Patricio Diaz: Achamos que a série foi muito adiantada para a época, e essa exceção de não mencionar o nome, nem mostrar o rosto do assassino partiu do começo e foi uma decisão que a equipe abraçou. Muito porque os autores desses massacres procuram reconhecimento, nessas comunidades, nesses fóruns que estávamos comentando agora, e também porque achávamos que, editorialmente, era importante trazer pro debate outros elementos da história que contribuem mais para esclarecer os motivos, do que talvez fazer um perfil específico de um autor ou outro que, numa análise geral, acabam se parecendo e tendo similaridades, como diversos autores de diversos massacres. Como, por exemplo, estávamos falando dessas comunidades on-line dos Chans e dos sites de jogos e de toda essa vida que existe na internet e, numa análise superficial, parece que estamos falando de Facebook e Twitter, quando sabemos que, na verdade, as crianças e adolescentes não habitam esse mesmo mundo on-line que nós e que, sobretudo, esses adolescentes e crianças que estão inseridos nessas comunidades estão ainda mais distantes dessa internet que conhecemos. Por isso, o documentário foi muito feliz em trazer isso para a superfície. Desvendar esse mundo que achamos que entendemos, mas não sabemos como ele realmente é, onde está e como se apresenta. A realidade é que esses crimes nascem em outros lugares e pareceu mais importante trazer um detalhe ou outro sobre o criminoso.

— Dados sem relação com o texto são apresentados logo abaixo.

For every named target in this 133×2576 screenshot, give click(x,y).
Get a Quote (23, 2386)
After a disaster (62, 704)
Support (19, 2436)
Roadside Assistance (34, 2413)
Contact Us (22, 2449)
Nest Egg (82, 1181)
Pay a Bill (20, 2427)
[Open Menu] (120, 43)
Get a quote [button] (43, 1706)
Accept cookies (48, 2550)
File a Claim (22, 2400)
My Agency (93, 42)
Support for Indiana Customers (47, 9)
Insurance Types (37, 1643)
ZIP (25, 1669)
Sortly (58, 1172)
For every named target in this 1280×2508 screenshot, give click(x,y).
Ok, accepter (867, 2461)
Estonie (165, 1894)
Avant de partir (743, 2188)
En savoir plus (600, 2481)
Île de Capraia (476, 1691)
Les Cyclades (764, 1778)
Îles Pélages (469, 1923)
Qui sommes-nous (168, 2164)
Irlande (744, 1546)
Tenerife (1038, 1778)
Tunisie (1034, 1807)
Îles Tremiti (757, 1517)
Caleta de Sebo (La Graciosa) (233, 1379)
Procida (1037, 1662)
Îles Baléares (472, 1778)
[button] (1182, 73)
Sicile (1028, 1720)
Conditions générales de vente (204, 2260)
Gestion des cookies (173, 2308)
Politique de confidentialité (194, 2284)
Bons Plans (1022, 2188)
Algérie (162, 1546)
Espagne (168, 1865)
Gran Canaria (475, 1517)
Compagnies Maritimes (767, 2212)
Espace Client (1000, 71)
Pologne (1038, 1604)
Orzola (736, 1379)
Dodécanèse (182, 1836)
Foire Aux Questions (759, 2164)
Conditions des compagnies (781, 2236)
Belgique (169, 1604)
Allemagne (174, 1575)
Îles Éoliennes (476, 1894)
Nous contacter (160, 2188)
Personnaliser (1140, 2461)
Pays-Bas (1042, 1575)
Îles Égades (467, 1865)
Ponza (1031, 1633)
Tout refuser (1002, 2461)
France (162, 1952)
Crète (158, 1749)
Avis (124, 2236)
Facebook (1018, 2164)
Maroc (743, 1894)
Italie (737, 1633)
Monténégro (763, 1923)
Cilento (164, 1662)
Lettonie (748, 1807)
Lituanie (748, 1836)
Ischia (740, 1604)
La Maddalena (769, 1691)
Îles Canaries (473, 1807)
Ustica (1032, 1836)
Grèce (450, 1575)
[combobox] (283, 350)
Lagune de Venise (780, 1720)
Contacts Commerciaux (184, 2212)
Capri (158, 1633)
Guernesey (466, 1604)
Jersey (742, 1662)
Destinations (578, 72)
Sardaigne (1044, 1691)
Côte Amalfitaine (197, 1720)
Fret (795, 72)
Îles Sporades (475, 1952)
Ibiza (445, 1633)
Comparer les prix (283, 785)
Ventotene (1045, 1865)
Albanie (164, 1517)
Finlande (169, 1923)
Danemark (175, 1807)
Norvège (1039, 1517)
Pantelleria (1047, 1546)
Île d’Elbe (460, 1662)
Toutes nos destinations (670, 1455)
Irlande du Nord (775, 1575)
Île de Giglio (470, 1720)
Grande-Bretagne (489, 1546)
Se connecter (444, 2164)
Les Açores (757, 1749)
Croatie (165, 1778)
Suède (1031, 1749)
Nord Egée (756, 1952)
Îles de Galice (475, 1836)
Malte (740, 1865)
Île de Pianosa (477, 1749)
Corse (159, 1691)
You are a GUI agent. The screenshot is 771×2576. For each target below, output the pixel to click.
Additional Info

Qual o retorno que vocês esperam do público e o que vocês acham que a série traz de novidade para o True Crime ou documentário nacional?
Bianca Lenti: Queremos que as pessoas entendam que esse é um fenômeno que não é “se” ele vai acontecer novamente, mas “quando” vai acontecer, pra que a gente entenda que essa é uma responsabilidade nossa enquanto sociedade. Quais cobranças temos que fazer nessas plataformas pra regulamentar esse tipo de conteúdo? Não são conteúdos proibidos para menores e são conteúdos criminosos, que estimulam, fazem apologia ao crime. Até quando vamos fechar os nossos olhos para essa nossa responsabilidade enquanto sociedade? Não devemos fiscalizar apenas o que nossos filhos estão consumindo nos seus quartos. Isso é uma responsabilidade nossa enquanto sociedade. E que masculinidade é essa que precisa ser perseguida? Essa masculinidade violenta e bárbara? Por que esses meninos são excluídos e acabam sendo escutados por aliciadores porque não estão sendo escutados em outros lugares? Por que a gente não debate mais sobre essa masculinidade que leva a tragédias como essa? É uma discussão que vai muito além do crime em si. É um alerta geral. A sociedade precisa se mobilizar e falar sobre isso.
Massacre na escola - A tragédia das meninas de Realengo estreia em 09 de julho na HBO Max e na HBO.